**ЗАДАНИЯ:**
(a) Выпишите из отрывка о русской эмиграции все выражения, заключённые в кавычки-«ёлочки». Каждое выражение укажите по одному разу.
(b) Продолжите отрывок о русской эмиграции, начав сразу после его последнего предложения.

Одни поняли опасность раньше и поднялись с оружием на оборону России от богоборческого Интернационала (большое значение в моем политическом самоопределении еще в студенческие годы имело то, что мой дед Виктор Леонидович Назаров был белым офицером, которого расстреляли красные; красные партизаны убили и моего прадеда-священника в знаменитом погроме интеллигенции в Кузнецке в декабре 1919 года). Другие патриоты России недолжное и должное осознали позже и лучше ‒ в эмиграции, на опыте утраченного. Но большинство в нынешней РФ, к сожалению, до сих пор ничего не поняло, поскольку и советская и постсоветская власть этому препятствуют ‒ теперь уже не в коммунистических, а в чисто эгоистических целях, чтобы не каяться и войти со своими неправедными миллиардами в «общечеловеческую семью» Нового мiрового порядка.

Среди эмигрантских философов и богословов были разные философские направления, которые можно объединить в два главных: «правда о земле» и «правда о Небе» (подробнее об этом я позже написал во втором томе книги «Миссия русской эмиграции» и тут подробно не буду повторять). «Правда о земле» ‒ это, на опыте познания всех противоборствовавших в ХХ веке идеологических систем, осознание должного устройства человеческого общества в целом, согласно его духовной природе, и построение такового России после падения коммунизма. «Правда о Небе» ‒ это напоминание о главной цели земного устройства, которое призвано обезпечить своим гражданам наиболее благоприятные условия для вхождения в вечную жизнь в Царстве Небесном.

Разумеется, две эти правды должны быть взаимодополняющими, но это происходило не всегда. Некоторые философы и богословы (в либерально-демократических церковных юрисдикциях) порою уклонялись в вольнодумство и земной утопический хилиазм (идея совершенного Царства на земле), а их оппоненты-молитвенники (в консервативной Русской Зарубежной Церкви) порою отрицали любую политическую активность эмиграции в принципе, хотя это означало бы просто дезертирство из идущей в мiре войны за Россию; Церковь ведь в своей истории благословляла народ и его вождей на борьбу с врагами Божиими, молясь о Божией помощи, и в такой политической и даже вооруженной борьбе есть также несомненная духовная ценность.

**СОХРАНЁННЫЕ ДАННЫЕ:**
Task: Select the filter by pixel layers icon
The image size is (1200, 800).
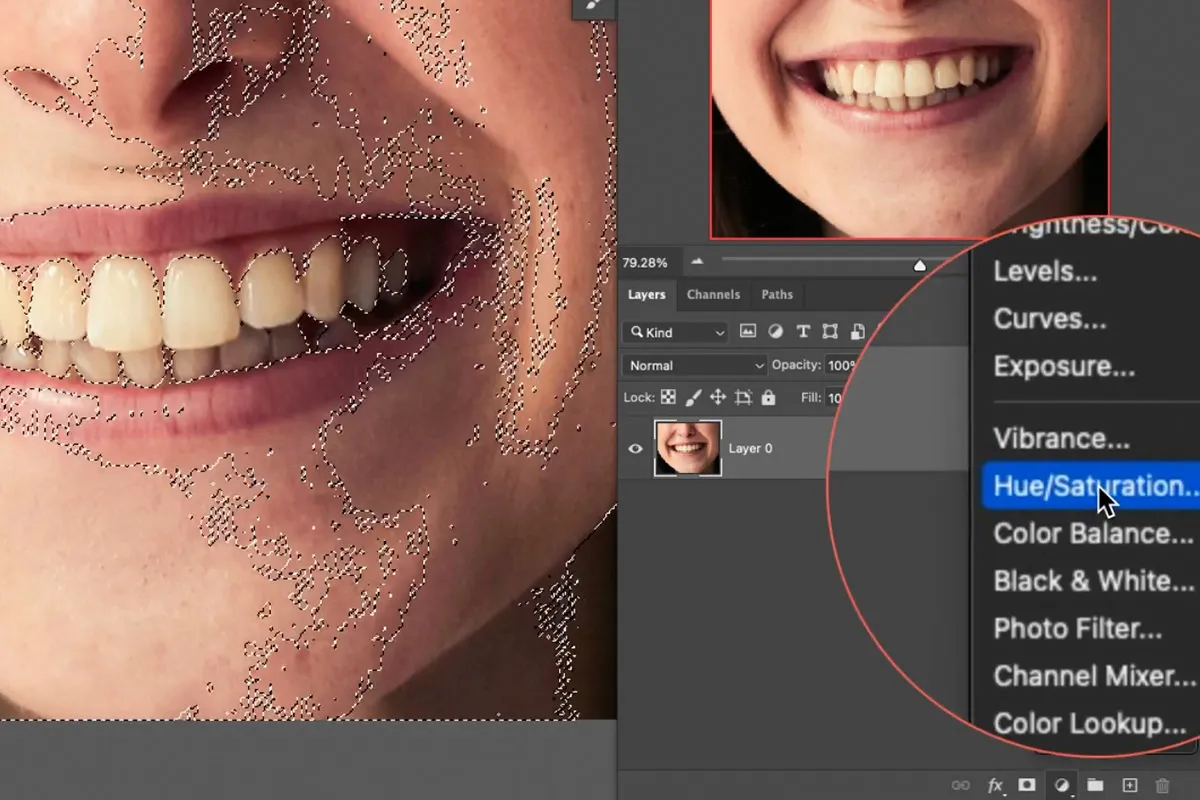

**ОТВЕТЫ:**
(a) «общечеловеческую семью», «правда о земле», «правда о Небе», «Миссия русской эмиграции»

(b)
Только в таком сочетании политики и религии и в таком масштабе возможно правильное понимание действующих в мiре сил, что необходимо и в личной духовной жизни, и в общественно-политической деятельности, от которой никому никуда не деться (а т.н. «неучастие в политике» есть форма участия в виде нравственного равнодушия и дезертирства, ‒ так я это воспринимал, нуждаясь уже и в личном нравственном оправдании своей жизни в эмиграции, а не со своим народом в России).

Активная антикоммунистическая эмиграция и, в частности, НТС, в издательстве которого я стал работать, надеялась возродить Россию на основе идеологии «правды о земле». Солидаризм (корпоративистская идеология НТС 1930-х годов) толковался как «социальная проекция христианства». Большое значение имели социально-философские работы православных авторов парижской школы (С.Л. Франк, Н.А. Бердяев, о. Сергий Булгаков, Б.П. Вышеславцев и др.; сейчас я их упоминаю только в этом аспекте, невзирая на проницательную религиозно-философскую критику их в фундаментальном труде прот. Василия Зеньковского), мне были важны и статьи прихожанина РПЦЗ И.А. Ильина в цикле «Наши задачи» ‒ это был для меня учебник идеологической мудрости.

Сочетание «правды о Небе» и «правды о земле» содержало в себе и важнейший аспект в философском познании смысла истории, раскрываемого в православной историософии. На этом уровне чрезвычайно важным для моего мiровоззренческого становления было уяснение еврейского вопроса как ключевого в понимании духовных процессов в мiре.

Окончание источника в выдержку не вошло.